Eu não sei o que é que os outros acham, mas é uma coisa que eu gosto, dá me assim prazer, acho que faz falta, faz falta conversar, porque acho que os momentos são tão únicos, daqui a pouco isso aqui acabou, se eu não guardar aquilo que ficou, não é? Tudo passa muito rápido e aquele minutinho que a pessoa queria de mim, se eu não for capaz de dar, depois eu fico assim, eu devia ter.
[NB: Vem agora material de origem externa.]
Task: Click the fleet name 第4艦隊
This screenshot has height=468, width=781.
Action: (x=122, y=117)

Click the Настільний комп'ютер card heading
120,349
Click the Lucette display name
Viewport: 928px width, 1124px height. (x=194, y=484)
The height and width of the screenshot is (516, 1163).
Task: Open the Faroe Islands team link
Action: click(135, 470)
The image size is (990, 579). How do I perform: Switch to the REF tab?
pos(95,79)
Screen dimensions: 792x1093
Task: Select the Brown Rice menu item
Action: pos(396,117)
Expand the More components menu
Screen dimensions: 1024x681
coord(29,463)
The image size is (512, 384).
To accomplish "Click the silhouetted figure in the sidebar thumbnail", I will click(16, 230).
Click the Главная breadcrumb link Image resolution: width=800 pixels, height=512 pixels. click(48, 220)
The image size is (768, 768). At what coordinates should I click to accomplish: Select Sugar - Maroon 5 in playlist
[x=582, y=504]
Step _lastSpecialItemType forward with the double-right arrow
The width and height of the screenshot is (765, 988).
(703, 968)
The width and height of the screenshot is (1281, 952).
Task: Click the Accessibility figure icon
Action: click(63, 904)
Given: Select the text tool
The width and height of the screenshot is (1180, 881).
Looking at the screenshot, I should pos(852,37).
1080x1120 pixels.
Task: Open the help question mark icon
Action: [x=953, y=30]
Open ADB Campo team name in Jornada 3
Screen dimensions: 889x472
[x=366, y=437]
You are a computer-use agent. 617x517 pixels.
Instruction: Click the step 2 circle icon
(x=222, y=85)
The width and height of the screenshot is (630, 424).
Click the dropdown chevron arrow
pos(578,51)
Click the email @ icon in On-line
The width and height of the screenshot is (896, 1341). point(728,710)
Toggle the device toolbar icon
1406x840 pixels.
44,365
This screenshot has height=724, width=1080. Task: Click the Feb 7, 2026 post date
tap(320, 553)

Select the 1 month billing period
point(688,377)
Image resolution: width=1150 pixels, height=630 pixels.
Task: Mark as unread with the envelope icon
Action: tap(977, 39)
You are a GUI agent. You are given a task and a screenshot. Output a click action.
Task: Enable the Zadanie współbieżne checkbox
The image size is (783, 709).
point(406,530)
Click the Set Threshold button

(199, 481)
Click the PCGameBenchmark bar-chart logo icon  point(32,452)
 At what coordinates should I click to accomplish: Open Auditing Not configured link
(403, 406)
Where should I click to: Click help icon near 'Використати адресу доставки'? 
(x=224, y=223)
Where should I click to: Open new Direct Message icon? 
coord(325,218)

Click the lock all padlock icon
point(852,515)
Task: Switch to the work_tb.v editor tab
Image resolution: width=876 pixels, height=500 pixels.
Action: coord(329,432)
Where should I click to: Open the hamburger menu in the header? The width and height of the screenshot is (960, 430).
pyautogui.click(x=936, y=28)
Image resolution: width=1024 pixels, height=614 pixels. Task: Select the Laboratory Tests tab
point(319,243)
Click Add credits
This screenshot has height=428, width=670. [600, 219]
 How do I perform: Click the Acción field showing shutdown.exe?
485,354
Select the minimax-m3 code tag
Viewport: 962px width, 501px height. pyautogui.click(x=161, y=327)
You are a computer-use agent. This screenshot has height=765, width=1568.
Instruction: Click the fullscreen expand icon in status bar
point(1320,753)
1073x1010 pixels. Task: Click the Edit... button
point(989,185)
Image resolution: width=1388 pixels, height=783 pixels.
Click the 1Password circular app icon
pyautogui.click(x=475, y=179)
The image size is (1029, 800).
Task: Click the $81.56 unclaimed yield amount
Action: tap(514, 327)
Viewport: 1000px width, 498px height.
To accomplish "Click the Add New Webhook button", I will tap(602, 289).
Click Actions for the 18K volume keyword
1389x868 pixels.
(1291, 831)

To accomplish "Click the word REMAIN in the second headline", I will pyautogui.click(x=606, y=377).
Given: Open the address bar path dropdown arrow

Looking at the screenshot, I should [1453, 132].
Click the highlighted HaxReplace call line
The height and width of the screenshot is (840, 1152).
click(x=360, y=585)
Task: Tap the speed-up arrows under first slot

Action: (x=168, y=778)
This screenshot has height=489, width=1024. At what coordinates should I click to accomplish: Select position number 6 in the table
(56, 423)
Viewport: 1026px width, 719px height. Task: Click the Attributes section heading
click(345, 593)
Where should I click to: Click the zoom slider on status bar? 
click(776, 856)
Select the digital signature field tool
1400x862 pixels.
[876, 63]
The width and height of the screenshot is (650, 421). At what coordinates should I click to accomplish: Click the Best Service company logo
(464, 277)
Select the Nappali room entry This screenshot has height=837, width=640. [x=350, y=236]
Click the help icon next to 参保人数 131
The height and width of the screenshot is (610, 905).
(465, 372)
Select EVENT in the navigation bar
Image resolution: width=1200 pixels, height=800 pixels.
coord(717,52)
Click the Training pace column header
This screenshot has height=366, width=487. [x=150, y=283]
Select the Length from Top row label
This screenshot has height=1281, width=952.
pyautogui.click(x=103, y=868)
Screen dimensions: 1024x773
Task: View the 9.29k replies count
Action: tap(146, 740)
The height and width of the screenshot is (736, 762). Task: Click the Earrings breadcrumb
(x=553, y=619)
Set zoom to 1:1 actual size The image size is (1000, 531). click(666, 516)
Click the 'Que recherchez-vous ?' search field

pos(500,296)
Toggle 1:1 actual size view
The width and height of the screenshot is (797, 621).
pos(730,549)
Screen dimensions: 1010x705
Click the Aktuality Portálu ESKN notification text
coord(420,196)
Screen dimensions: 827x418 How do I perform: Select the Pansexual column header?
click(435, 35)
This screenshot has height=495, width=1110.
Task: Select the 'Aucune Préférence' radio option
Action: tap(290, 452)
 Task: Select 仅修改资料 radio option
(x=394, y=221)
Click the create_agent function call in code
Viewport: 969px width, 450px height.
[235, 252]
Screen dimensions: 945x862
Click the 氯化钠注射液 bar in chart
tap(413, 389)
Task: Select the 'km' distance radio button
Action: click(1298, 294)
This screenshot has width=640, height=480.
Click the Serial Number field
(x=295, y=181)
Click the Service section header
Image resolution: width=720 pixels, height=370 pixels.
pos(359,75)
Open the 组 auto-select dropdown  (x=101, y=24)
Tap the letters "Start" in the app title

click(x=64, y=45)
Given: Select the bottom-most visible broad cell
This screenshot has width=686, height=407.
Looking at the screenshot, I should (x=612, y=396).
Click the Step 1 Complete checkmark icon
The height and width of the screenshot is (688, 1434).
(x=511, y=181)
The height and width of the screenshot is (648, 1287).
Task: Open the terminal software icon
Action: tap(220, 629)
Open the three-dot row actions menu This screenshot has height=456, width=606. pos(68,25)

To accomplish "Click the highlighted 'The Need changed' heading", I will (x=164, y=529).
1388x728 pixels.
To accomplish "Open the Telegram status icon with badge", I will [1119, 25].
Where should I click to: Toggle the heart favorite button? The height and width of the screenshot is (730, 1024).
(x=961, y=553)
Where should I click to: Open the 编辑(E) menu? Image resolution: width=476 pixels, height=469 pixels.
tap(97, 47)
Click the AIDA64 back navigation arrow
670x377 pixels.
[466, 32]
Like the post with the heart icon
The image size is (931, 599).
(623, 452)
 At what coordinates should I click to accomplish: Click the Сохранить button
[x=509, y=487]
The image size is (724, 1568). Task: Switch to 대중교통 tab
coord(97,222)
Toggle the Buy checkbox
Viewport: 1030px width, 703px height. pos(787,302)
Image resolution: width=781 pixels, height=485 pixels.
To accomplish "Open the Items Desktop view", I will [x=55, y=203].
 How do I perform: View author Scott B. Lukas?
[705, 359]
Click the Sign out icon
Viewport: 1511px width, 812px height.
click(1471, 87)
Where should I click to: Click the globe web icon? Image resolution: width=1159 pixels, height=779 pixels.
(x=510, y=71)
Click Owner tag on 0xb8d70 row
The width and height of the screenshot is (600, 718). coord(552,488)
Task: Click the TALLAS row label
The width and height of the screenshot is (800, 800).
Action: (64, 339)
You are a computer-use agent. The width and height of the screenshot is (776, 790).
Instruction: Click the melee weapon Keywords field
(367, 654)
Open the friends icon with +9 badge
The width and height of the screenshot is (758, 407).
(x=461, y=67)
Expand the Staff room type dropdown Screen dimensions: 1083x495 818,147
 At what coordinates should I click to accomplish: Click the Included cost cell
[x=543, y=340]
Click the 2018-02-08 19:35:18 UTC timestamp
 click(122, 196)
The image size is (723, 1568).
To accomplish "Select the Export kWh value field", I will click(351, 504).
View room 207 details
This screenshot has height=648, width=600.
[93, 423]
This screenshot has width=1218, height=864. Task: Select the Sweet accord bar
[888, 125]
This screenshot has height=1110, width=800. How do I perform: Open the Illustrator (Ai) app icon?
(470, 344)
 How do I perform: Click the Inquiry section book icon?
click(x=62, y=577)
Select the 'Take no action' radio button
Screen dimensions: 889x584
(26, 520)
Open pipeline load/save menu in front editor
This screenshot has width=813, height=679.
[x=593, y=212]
9. Se tivesse de pensar num sentimento melhor para definir talento, o que é que

me diria? Eu acho que ao mesmo tempo a pessoa devia ter muita sensibilidade, mas também digamos quase uma perspicácia, uma agudeza de espírito, eu acho que só a sensibilidade não é muita coisa. Claro que toda a pessoa que tem talento tem que ter essa sensibilidade, mas acho que tem que ter aquela agudeza, de perceber a situação de a perceber bem. Acho que a gente também tem que ser muito realista, ao mesmo tempo que tem que ter sensibilidade tem que se realista também porque o ser sonhador faz parte de todo o mundo se não a gente não criava nada, o ser sonhador, o pensar num mundo melhor faz parte de todo o mundo, mas acho que a gente também tem que ter o pé no chão. Também acho que a gente perde muito, no sentido se a gente tem demasiado o pé no chão, porque também tem tanta coisa bonita para cima. Eu definiria talento assim, acho que é uma sensibilidade muito aguçada, mas muito realista, tem que ter um equilíbrio, uma balança.